His friends have a new nickname these days for Montgomery County State Sen. Laurence Levitan: "Larry the Cat."
"He doesn't have nine lives," said one legislator, "he's got 10."
In truth, it has been a long year for the two-term state senator, the chairman of the Senate Budget and Tax Committee. Consider:
* During the Democratic primary he was accused by his opponent of trying to set up said opponent by sending him an alluring, nubile woman who allegedly offered herself to him. Hearing the accusation, Levitan said: "He turned her down? He must be a Man of Steel."
* In a one-week period in May Levitan's law offices burned to the ground, a neighbor chopping down a tree accidentally felled it in Levitan's yard (killing seven pine trees) and Levitan's daughter's car caught fire under the hood while while being driven to an inspection.
* At various times he has found himself opposing Robin Ficker, the Statehouse's resident gadfly; Anthony Pucca, the primary opponent who accused him of sending the woman; Allan C. Levey, the chairman of the state Republican Party; and Melvin A. Steinberg, his seat mate and closest friend in the Senate, who was willing to give away Levitan's chairmanship in his quest for the Senate presidency.

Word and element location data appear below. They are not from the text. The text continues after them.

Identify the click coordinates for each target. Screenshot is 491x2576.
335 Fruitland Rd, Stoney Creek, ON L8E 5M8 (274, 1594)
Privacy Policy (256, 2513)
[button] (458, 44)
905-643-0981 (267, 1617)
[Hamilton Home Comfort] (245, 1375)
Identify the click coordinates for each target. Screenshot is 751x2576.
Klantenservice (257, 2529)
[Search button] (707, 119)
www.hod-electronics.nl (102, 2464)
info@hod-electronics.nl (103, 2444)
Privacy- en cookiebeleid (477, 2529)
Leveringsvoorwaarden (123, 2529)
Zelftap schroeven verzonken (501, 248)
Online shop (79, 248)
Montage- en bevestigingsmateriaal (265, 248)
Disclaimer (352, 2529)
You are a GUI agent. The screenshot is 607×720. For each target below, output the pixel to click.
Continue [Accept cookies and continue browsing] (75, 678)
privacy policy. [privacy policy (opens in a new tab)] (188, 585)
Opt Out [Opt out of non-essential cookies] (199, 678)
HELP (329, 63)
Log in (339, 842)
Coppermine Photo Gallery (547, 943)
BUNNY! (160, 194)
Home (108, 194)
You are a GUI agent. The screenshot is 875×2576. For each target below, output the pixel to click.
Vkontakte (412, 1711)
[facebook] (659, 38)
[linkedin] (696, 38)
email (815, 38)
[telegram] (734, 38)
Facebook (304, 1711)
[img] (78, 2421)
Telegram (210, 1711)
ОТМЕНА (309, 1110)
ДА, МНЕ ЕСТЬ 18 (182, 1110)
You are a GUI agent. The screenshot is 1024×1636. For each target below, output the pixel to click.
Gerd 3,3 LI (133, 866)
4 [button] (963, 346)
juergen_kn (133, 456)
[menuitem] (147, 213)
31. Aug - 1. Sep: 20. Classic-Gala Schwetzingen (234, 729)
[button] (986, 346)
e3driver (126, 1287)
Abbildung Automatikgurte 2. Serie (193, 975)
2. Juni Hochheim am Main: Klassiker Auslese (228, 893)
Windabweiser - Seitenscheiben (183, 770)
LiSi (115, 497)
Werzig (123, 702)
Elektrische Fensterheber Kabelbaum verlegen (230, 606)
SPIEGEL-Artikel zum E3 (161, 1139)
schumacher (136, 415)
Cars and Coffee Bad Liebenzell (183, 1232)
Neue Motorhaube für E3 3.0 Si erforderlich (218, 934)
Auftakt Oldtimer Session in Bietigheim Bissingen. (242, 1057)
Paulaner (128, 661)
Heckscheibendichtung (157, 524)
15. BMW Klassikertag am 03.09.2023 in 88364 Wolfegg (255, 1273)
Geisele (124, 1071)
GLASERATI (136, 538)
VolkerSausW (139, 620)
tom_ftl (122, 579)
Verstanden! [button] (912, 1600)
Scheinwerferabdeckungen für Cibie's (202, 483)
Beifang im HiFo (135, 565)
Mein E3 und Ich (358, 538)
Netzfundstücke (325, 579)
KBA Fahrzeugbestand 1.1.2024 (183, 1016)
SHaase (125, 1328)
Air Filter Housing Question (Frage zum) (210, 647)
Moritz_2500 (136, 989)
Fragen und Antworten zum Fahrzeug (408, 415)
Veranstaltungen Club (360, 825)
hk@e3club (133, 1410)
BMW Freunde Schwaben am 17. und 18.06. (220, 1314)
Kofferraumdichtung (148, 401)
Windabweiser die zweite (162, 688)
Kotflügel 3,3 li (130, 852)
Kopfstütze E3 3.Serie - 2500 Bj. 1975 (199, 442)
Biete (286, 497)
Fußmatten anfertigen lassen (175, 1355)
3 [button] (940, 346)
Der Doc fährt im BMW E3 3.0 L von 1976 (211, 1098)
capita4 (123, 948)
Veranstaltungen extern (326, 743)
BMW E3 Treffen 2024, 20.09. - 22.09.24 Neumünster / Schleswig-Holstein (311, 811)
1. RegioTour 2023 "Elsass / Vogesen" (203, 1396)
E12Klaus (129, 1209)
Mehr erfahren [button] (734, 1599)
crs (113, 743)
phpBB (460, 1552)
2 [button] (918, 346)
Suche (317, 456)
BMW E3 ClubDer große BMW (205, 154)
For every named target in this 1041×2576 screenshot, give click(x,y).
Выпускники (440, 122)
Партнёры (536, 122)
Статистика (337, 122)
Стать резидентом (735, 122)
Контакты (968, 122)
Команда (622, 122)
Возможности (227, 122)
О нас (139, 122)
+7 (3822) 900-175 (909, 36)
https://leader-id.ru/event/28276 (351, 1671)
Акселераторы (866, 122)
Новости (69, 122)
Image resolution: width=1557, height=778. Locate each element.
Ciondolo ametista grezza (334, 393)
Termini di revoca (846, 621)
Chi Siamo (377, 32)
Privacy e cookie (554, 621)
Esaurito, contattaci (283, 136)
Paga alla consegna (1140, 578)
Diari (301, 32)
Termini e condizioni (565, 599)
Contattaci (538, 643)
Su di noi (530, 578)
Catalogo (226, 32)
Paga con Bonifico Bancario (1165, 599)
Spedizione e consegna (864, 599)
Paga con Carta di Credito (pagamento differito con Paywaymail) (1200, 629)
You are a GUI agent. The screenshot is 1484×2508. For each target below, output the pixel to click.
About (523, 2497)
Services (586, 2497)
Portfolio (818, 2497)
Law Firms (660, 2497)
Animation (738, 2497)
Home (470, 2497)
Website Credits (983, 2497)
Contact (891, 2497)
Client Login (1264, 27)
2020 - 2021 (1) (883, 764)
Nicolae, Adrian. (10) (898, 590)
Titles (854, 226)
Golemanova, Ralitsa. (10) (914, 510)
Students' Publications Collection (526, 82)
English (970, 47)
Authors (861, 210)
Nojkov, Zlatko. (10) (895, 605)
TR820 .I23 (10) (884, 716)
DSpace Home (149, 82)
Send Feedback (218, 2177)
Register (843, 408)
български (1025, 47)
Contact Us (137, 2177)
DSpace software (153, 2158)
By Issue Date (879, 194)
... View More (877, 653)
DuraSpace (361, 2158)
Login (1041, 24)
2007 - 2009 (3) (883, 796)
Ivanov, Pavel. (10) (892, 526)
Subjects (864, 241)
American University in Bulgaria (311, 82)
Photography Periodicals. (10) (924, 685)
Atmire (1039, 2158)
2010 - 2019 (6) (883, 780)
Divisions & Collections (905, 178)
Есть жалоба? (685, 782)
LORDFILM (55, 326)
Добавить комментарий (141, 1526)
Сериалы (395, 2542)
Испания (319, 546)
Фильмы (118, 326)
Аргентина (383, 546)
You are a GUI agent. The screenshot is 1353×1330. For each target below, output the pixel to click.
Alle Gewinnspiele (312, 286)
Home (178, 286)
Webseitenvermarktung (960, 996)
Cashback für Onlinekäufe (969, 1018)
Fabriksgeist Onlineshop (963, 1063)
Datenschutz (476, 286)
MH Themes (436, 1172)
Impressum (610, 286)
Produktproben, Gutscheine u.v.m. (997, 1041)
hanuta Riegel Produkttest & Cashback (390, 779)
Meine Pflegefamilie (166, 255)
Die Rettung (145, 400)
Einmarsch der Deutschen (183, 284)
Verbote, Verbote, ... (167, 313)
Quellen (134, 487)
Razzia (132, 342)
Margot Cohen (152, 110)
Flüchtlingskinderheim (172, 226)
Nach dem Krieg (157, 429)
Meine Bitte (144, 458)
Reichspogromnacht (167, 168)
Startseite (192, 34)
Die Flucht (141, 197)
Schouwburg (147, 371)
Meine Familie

"It has been a long year," Levitan said this week. "I've gotten mad a few times. I got mad at Pucca and I got mad at Mickey (Steinberg). But I worked hard and tried to keep my sense of humor. You've got to keep your sense of humor."
Levitan's humor received its most severe test in September, when word leaked out that Steinberg had cut a deal with the Baltimore City delegation that would have moved Budget and Tax Committee vice chairman Clarence Blount into Levitan's chairmanship in January.
With rumors rampant that he would be replaced--assuming he survived his November election fight with Republican Levey--Levitan walked into a meeting of the legislative leadership in Annapolis and said, "Okay, everybody who's been offered my chairmanship raise your hand."
Later that day Levitan handed out a newspaper headline that he described as the title of his upcoming autobiography. The headline: "Life After Power."
But, somehow, Levitan survived everything. When the legislature convenes in January, regardless of who wins the bitter battle for the Senate presidency between Steinberg and incumbent James Clark Jr., Levitan will have his chairmanship and his palatial office, the largest and most lavish in Annapolis.
"I don't think I could face going back to Annapolis without my office," Levitan said, laughing. "I mean, if it wasn't for having to give up my office I might run for Senate president. But I don't know if I could handle working in an office as small as Jim Clark's."
Levitan's year of survival actually began last Christmas, when Pucca announced at the Montgomery County Democrats' Christmas party that he was going to run against Levitan in the primary.
"I had been thinking before then that I'd like to have a primary," Levitan said. "I only won the general by about 3,000 votes in 1978 and I thought part of the problem was that I didn't have a primary so I didn't have to crank up until September. When Tony announced he was running, I thought, 'Hmmm, this must be Christmas.' "
Then there was the Ficker question. The Democrat-turned-Independent-turned-Republican was known in the legislature as a constant nuisance but also as the most tireless campaigner around. If he decided to oppose Levitan it would have meant a tough, arduous campaign. Throughout the legislative session, Levitan's colleagues constantly asked him what he was doing socializing after the day's work was done. "After all," they would say, "Robin's out door-knocking."
Ficker decided at the last moment not to oppose Levitan. That opened the door for Levey, who had a good deal of name recognition because he was party chairman. First though, Levitan had to survive a primary campaign that was so vicious it earned mention in The Wall Street Journal.
"I really was caught unprepared," Levitan said. "I lost a lot of sleep because of Tony Pucca."
He beat Pucca by 56 percent to 44 percent and moved on to the general election. Then, in the middle of that campaign, came word that Steinberg had promised Levitan's chairmanship to Baltimore Sen. Clarence W. Blount in return for the city's support in Steinberg's bid to unseat Clark.
Levitan got on the phones, talking to the city's legislators, talking to Montgomery County Executive Charles W. Gilchrist about the importance of Montgomery retaining its only Senate chairmanship. When the dust cleared, Blount, who wasn't sure he wanted the chairmanship, had backed off and Levitan had his title -- and his spacious office -- back.
That left Levey. As it turned out, the attention Levitan received because of the chairmanship fight gave him a boost and he defeated Levey by about 2,500 votes, a small but comfortable margin.
"I think the chairmanship fight might have been the difference," Levey said. "A lot of Democrats who might have voted for me otherwise were made aware of the power Larry wielded for the county in Annapolis and they ended up voting for him."
So now Levitan approaches Thanksgiving '82 feeling thankful to end this year right where he was a year ago.